Les élections dans deux Länder hier avaient valeur de test à six mois des élections fédérales : elles ont conforté la progression des Vert, alors que la CDU d’Angela Merkel subissait des pertes historiques. De quoi s’interroger sur la prochaine coalition au pouvoir à Berlin.

Winfried Kretschmann, Ministre-Président écologiste du Bade-Wurtemberg depuis dix ans, a été conforté dimanche à son poste par les élections régionales, mais il pourrait remodeler sa coalition.
Winfried Kretschmann, Ministre-Président écologiste du Bade-Wurtemberg depuis dix ans, a été conforté dimanche à son poste par les élections régionales, mais il pourrait remodeler sa coalition. © AFP / MARIJAN MURAT / DPA / dpa Picture-Alliance via AFP

Ces élections dans deux Länders allemands, le Bade Wurtemberg et la Rhénanie Palatinat, avaient valeur de test à six mois des élections fédérales, et donc la fin de l’ère Merkel. Et le vainqueur est incontestablement le parti des Verts, qui progresse dans les deux scrutins, et se rapproche d’un possible retour au gouvernement. 

A l’opposé, la CDU, le parti chrétien démocrate de la Chancelière, a passé une mauvaise soirée, avec des pertes historiques autour de 4% dans chaque Land. C'est d'autant plus signficatif dansle Bade Wurtemberg que la CDU avait dirigé sans partage de 1953 à 2011. Les sociaux-démocrates du SPD perdent eux aussi des voix mais dans une proportion moindre, et restent en tête en Rhénanie-Palatinat qu'ils contrôlent.

Au-delà de ce double scrutin régional, c’est la nature de la coalition au niveau fédéral qui est posée : avec ou sans les Verts ? Et même avec ou sans la CDU, comme certains analystes n’hésitent plus à l’envisager, ce qui aurait semblé impossible avec la popularité d’Angela Merkel ; ces choix ont des conséquences importantes pour l’Allemagne, bien sûr, mais aussi pour l’Europe, vu le poids politique et économique de Berlin.

C’est le cas du Bade Wurtemberg qui est le plus intéressant. Cette région abrite l’industrie automobile, elle est le premier exportateur du pays ; elle est aussi la seule à avoir un écologiste comme Ministre-Président, l’équivalent d’un Premier ministre régional. 

Winfried Kretschmann, 72 ans, à la tête du Land depuis dix ans, remporte ainsi un véritable succès personnel. Il est plébiscité au-delà des rangs de son parti, et a fait la preuve qu’un écologiste peut gérer un Land industriel de la taille d’un petit État européen, il est le premier à le faire.

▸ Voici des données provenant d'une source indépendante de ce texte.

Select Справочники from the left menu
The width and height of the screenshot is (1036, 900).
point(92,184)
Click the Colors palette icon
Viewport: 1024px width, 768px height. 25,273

Winfried Kretschmann est un « realo », comme on dit chez les Grünen, c’est-à-dire un pragmatique. Il l’a prouvé en conduisant son premier mandat en coalition avec les sociaux-démocrates, et le second avec la CDU, difficile d’être plus souple. Avec 32% des voix, il va devoir négocier une nouvelle coalition, peut-être avec le SPD, et les Libéraux qui ont fait un bon score ; une nouvelle configuration qui pourrait servir de test.

Ces scrutins nous donnent une idée des rapports de force politiques à six mois des élections fédérales, en pleine pandémie et après le long règne d’Angela Merkel. Ils confirment, on l’a vu, la bonne forme des Verts de scrutin en scrutin, et leur crédibilité en tant que parti de gouvernement.

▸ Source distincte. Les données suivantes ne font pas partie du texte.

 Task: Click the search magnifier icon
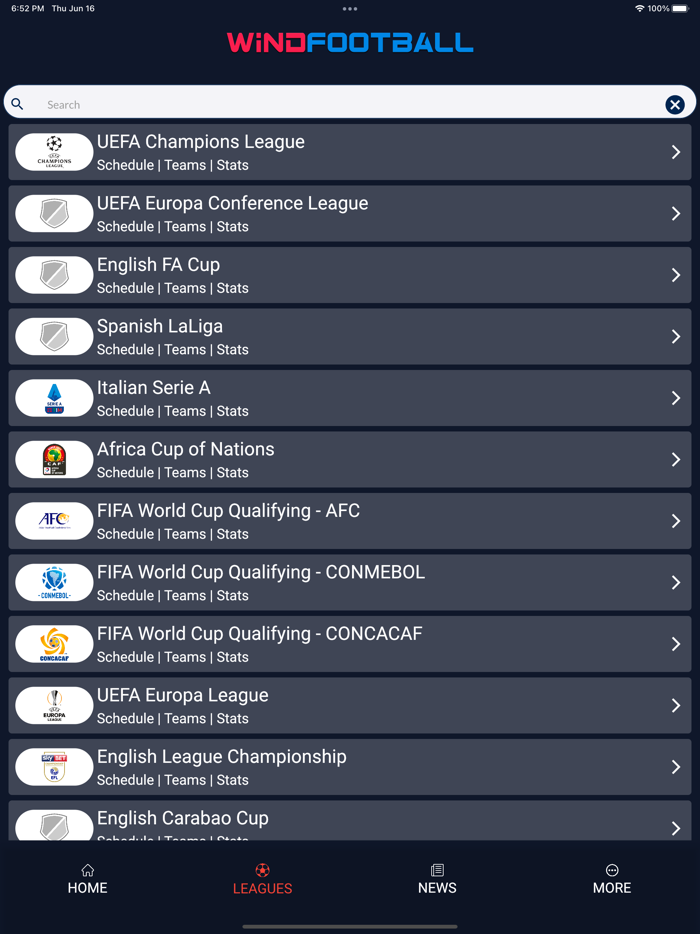(x=18, y=104)
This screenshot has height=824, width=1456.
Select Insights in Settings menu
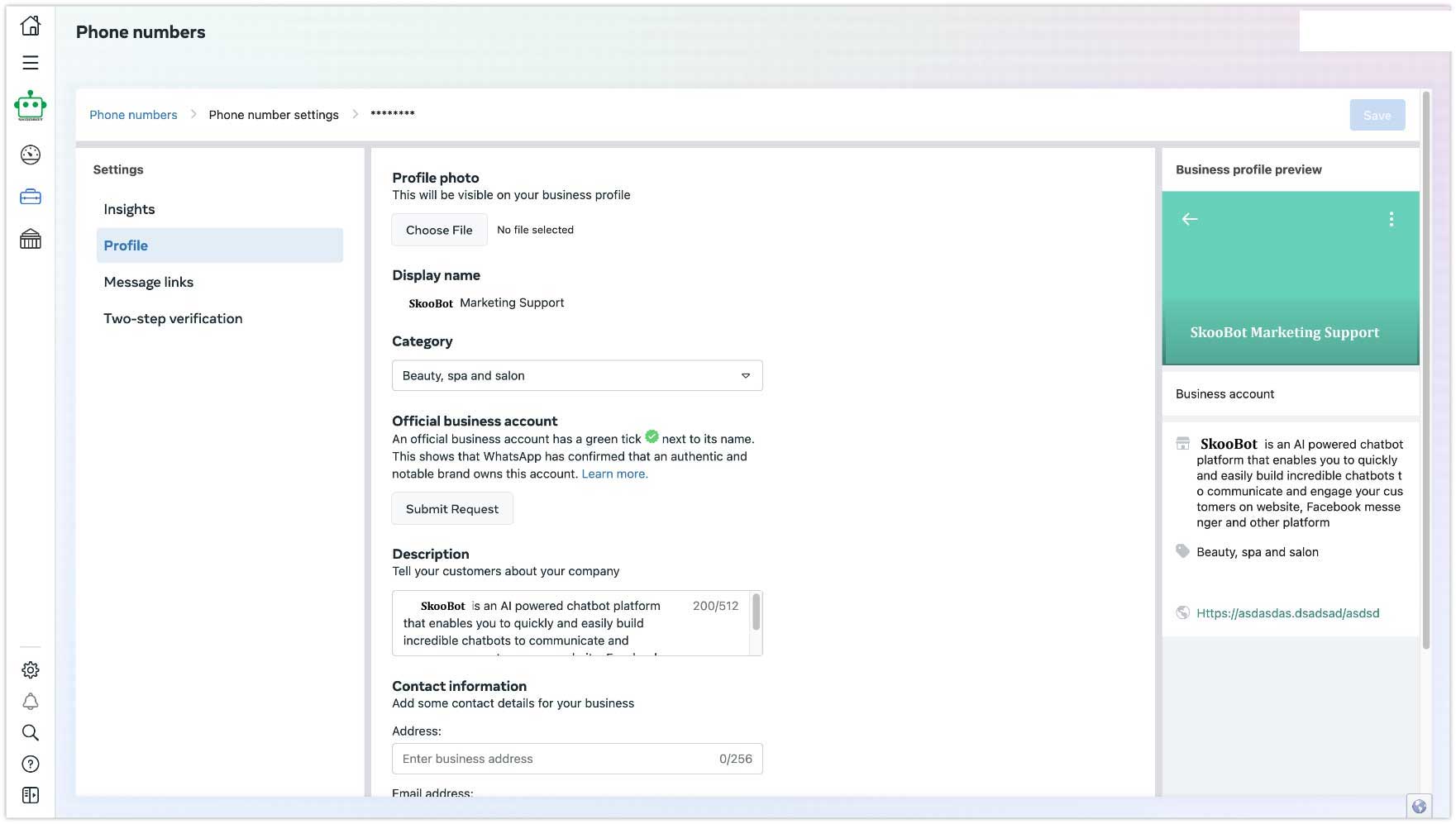tap(129, 210)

Ils confirment aussi la fatigue de la CDU à l’épreuve d’un long exercice du pouvoir, confrontée à une gestion critiquée de la pandémie, et fragilisée par des scandales. La partie ne sera pas facile pour Armin Laschet, le successeur de Merkel à la tête du Parti.

Ils montrent enfin, l’absence de rebond de sociaux-démocrates qui, à l’image de leurs camarades d’une bonne partie de l’Europe, n’ont pas encore trouvé le chemin de leur salut.

Il y a du changement dans l’air en Allemagne, pas celui de la montée de l’extrême droite qu’on redoutait il y a deux ou trois ans et qui reculait encore hier; mais celui d’un renouvellement politique marqué par la question de l’écologie, et que les Grünen ont su incarner de manière rassurante.